こちらの試合は、最後の最後で大問題が起こりました。
1-1のスコア自体は、これもジャブラニの悪戯っぽいゴールが2発決まった感じでしたが、問題は延長後半のラストプレー。たまたま5時過ぎに目がさめちゃったので、「最後だけ見るか」と思ってTVをつけ、そのまま延長戦へ突入。
延長後半終了間際、ガーナが猛攻をしかけ、「ファインゴール(決勝ゴール)が決まった!」と思ったのですが、ゴールライン上でウルグアイの選手がブロック。
「あれ~?」と思いましたが、審判が笛を吹き、ウルグアイのソアレスにレッドカード!
「何が起こったんだ?」と思うと、リプレイが映し出され、ソアレスがバレーボールの『ブロック』のように、ファインゴールを手でブロックしていました。
それでも、「PKでガーナの勝ちやな」と思っていたら、何と、ギャンがPK失敗。あり得ないことが立て続けに起こりました。
「こうなっちゃうと、PK戦はウルグアイ有利だなあ」と思ったら、その予想は普通に当たりました。

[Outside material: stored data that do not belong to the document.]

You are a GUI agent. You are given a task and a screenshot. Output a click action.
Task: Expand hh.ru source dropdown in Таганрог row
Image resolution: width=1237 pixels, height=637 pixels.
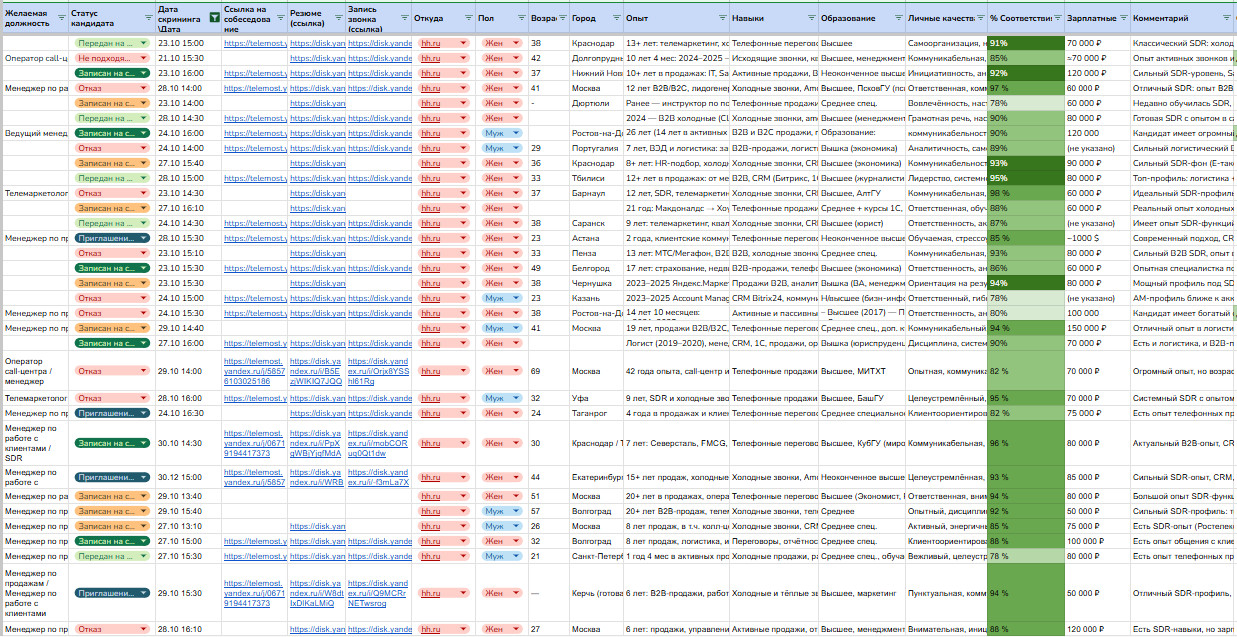(x=462, y=413)

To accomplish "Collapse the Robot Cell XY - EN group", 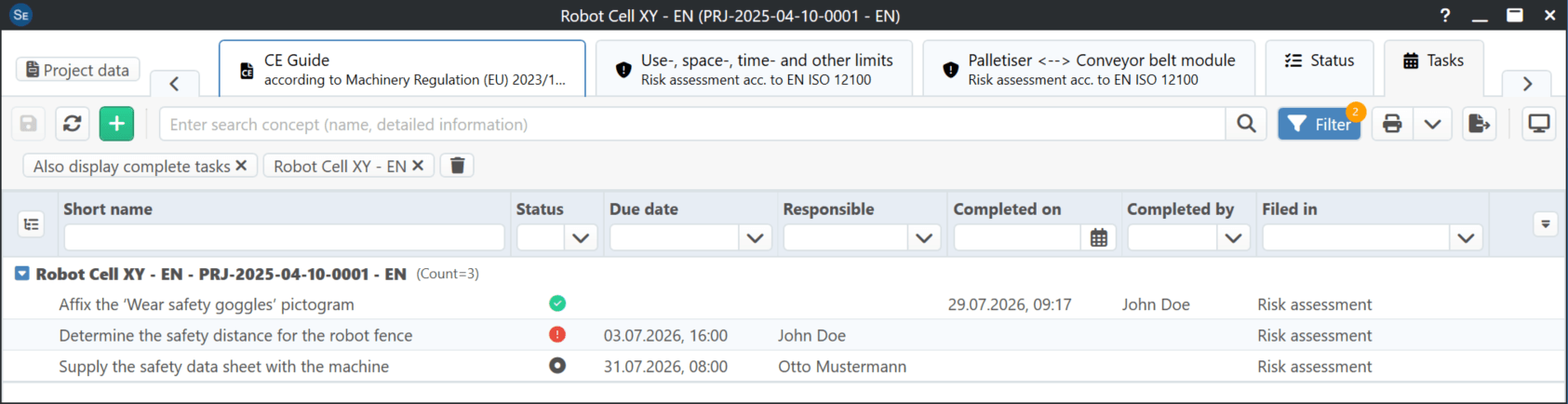I will [x=22, y=274].
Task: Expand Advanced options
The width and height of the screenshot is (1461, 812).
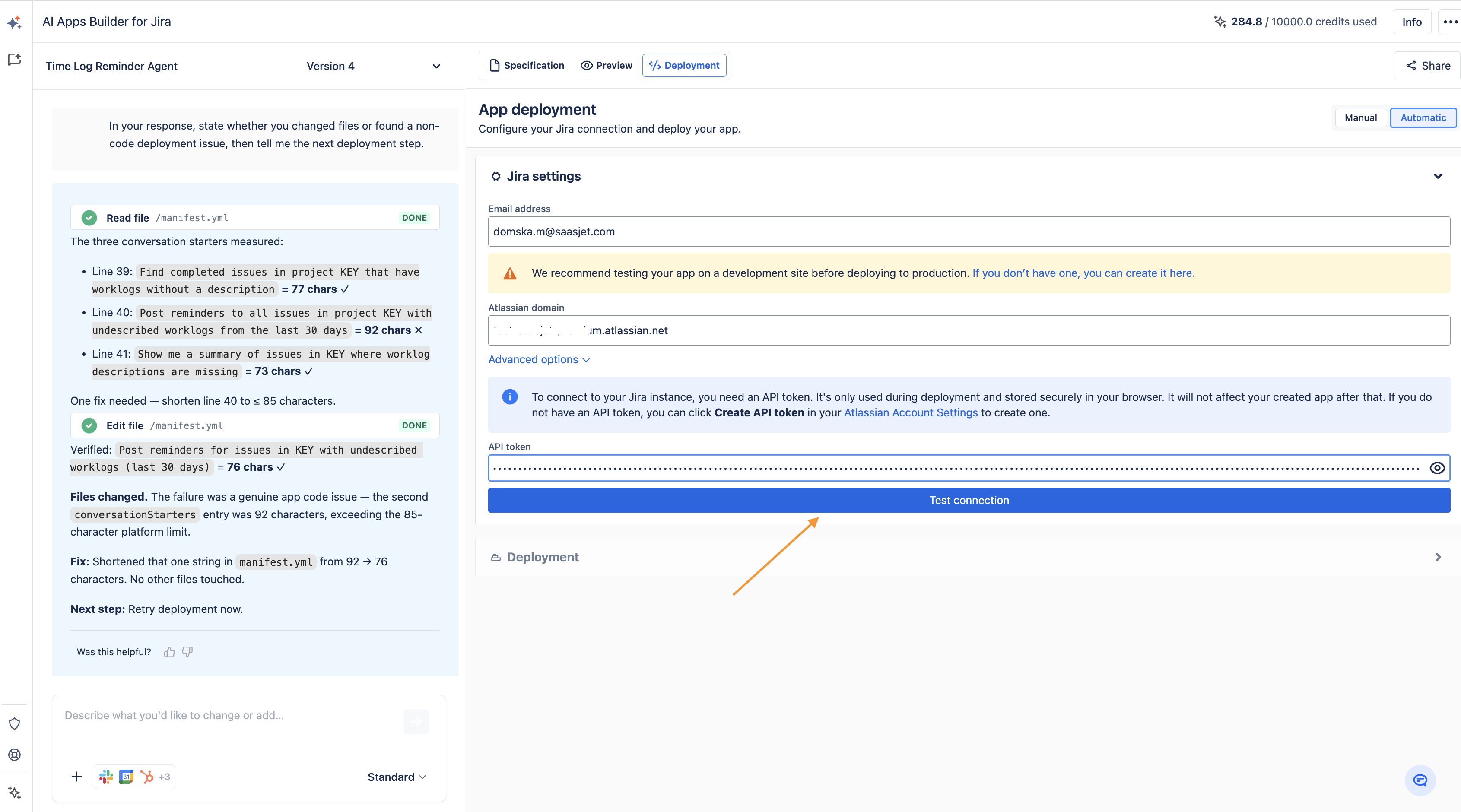Action: pos(539,359)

Statsを見ても、ガーナがウルグアイを圧倒しています。
シュート数:30-19でガーナ
枠内シュート数:10-7でガーナ
パス成功率:57%-52%でガーナ
パス成功数:350-254でガーナ
ランニング:136km-131kmでウルグアイ
あんなハンドが退場処分だけで片付けられ、PK外して負け、って、別にガーナを応援していたわけではありませんが、非常に悲しい試合を見てしまいました。もし、日本がガーナの立場で遠藤がPKを外したら、逆にウルグアイの立場で本田がハンドでゴールを止めたら、日本国民はどんな気持ちになったでしょうか?
非常に複雑な思いです。
「フェアプレー精神がなければ試合にならない」という見本のような試合でした。
ワールドカップの準々決勝でこんなアンフェアなプレーが起こるなんて、非常に残念です。
最後に、入場者数について
準々決勝だというのに、いまだにスタンドには空席が見えます、というか、オランダ-ブラジル戦は目立ちました。第1試合は、収容50,000人のネルソン・マンデラ・ベイ・スタジアムに40,186人と、約80%の入り。第2試合は、収容94,700人のサッカー・シティ・スタジアムに84,017人と、約89%の入りでした。
チケットは売り切れていないんでしょうね。やっぱり、地元の方々には高額過ぎるのでしょう。学校児童たちでも招待してほしいですね。FIFAは何を考えているのでしょうか。